Life is bigger

by orphan_account



Category: Captain America (Movies), Marvel Cinematic Universe, The Avengers (Marvel Movies)
Genre: Post-Captain America: The Winter Soldier, Post-Traumatic Stress Disorder - PTSD, Violence
Language: English
Status: In-Progress
Published: 2016-11-17
Updated: 2016-11-16
Packaged: 2018-08-31 11:32:41
Rating: Not Rated
Warnings: Creator Chose Not To Use Archive Warnings, Graphic Depictions Of Violence
Chapters: 1
Words: 840
Publisher: archiveofourown.org
Story URL: https://archiveofourown.org/works/8576863
Author URL: https://archiveofourown.org/users/orphan_account/pseuds/orphan_account
Summary: There is no normal, but there is always breathing.





	

There was small room in his head for contemplation.
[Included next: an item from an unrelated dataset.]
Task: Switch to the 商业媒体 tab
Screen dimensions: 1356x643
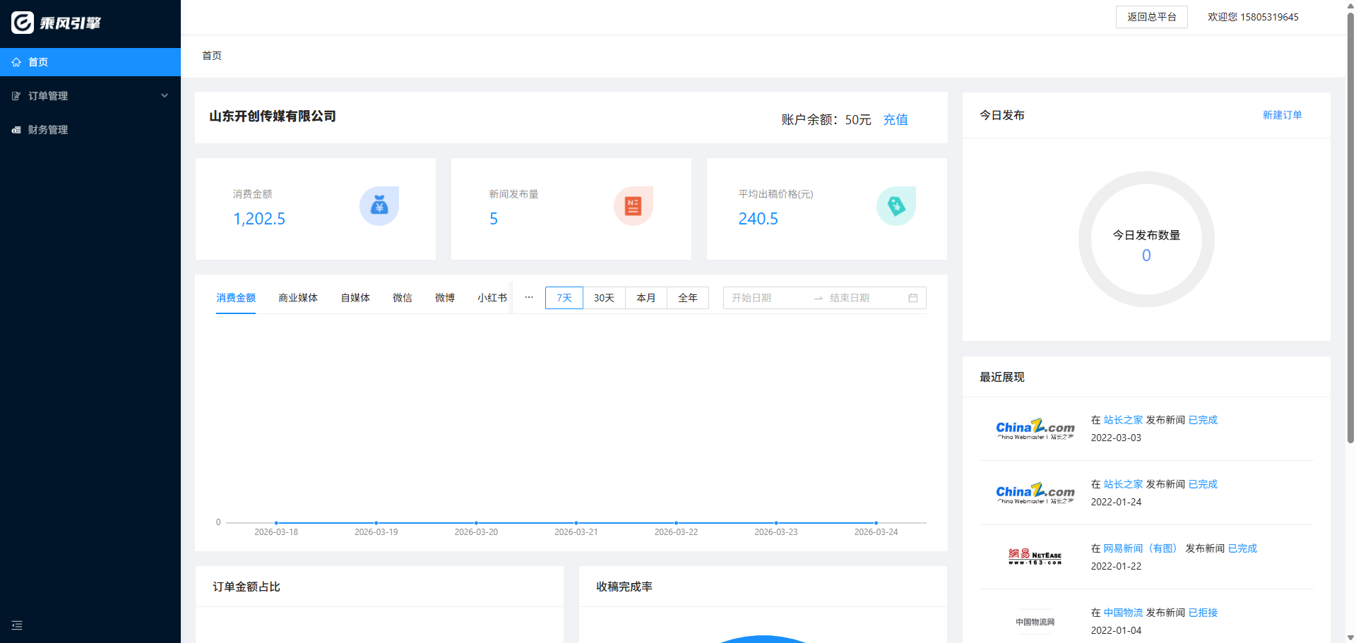Action: point(298,298)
He heard a mostly constant rat-a-tat, bullets from minutes and then decades ago, and he put those away in one of the absent rooms of his head, and he breathed in and out.

Breathe in, 1, 2, 3, 4, 5.

Hold the breath. 1, 2, 3.

Breath out, 1, 2, 3, 4, 5.

Hold it. 1, 2, 3.

Fall into a rhythm and then gradually learn to hold it, to expand it, to breathe deeper from the core and not from the bird-rattling-in-a-cage place in the top corner of his ribs.

Breathe in, 1, 2, 3, 4, 5, 6, 7.

Hold the breath. 1, 2, 3, 4, 5.

Breath out, 1, 2, 3, 4, 5, 6, 7.

Hold it. 1, 2, 3, 4, 5.

In between breaths there was room for contemplation.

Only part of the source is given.